I’ve never heard of the Killing Fields before coming to Cambodia, and now I feel like it’s something everyone should be aware of. The Killing Fields is where the prisoners from Tuol Seng would be taken to and bludgeoned to death, not shot because bullets were to costly for the Khmer Rouge. This now peaceful field of gardens and streams was formally a death zone filled with thousands of graves of faultless Cambodians. The prisoners were loaded into a truck from then prison, blindfolded, and taken to this field. The Khmers would then play loud music so the prisoners wouldn’t hear the screams of others being beaten to death. Then their body was thrown into a massive pit where, overtime, nothing remained but thousands of bones and worn clothing. What was the most heartbreaking was this tree…
This is a tree where the babies of the prisoners, were bashed to death against the tree and thrown into a pit along with other woman and children who were beaten to death…
Why did innocent children and babies have to be killed?

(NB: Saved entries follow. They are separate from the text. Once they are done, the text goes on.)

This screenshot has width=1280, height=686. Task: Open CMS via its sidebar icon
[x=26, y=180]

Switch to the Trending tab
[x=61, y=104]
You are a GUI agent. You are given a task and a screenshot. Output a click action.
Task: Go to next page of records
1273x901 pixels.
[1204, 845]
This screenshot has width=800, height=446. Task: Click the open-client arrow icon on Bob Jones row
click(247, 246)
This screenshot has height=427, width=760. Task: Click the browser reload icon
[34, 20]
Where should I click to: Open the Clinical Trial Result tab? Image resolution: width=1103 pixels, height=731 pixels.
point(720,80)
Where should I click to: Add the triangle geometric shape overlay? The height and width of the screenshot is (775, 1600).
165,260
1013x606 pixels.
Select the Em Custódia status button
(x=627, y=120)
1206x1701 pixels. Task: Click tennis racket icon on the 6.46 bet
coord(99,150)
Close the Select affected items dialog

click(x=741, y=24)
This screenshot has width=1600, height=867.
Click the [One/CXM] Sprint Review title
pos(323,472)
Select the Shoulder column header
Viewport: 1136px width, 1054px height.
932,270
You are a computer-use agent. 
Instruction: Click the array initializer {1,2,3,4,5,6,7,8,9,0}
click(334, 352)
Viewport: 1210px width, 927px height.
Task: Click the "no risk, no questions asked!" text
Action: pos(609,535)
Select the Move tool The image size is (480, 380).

The Khmer rouges felt that they should eliminate any future threat to them. Meaning just incase any of these children grew up wanting revenge against the Khmers for killing their parents, the problem should be “resolved” now. How a human being can have the capability to just stand there and repeatedly bash a baby against a tree is beyond me. I felt bad even just taking a photo of everything here, but thought it would be good for everyone reading back home to see and read about this, as I wasn’t even aware of this at all. What annoyed the crap out of me was when certain tourists would take a picture standing next to the tree, smiling while holding up the “peace” sign or sticking their arms in the air. I was standing thinking You have got to be kidding me right now!
Anyways, after the informative tour through the fields, we came across a memorial site where the skulls of many victims were dug up and placed here as a way for people to pay their respects.
If I had never met up with Björn and Kevin, I probably would never have gone to the Killing Fields because it’s another history museum-type place. It was their idea to come here, and I’m glad I did. However, I can only take enough sadness for one day so afterwards I went back to the hostel to relax a bit. Sorry if this post sounded a little depressing, but I felt like the prison and the fields were important to get into detail.
We decided, enough of the museums and time to go back to the island life by heading down to the southern coast of Cambodia!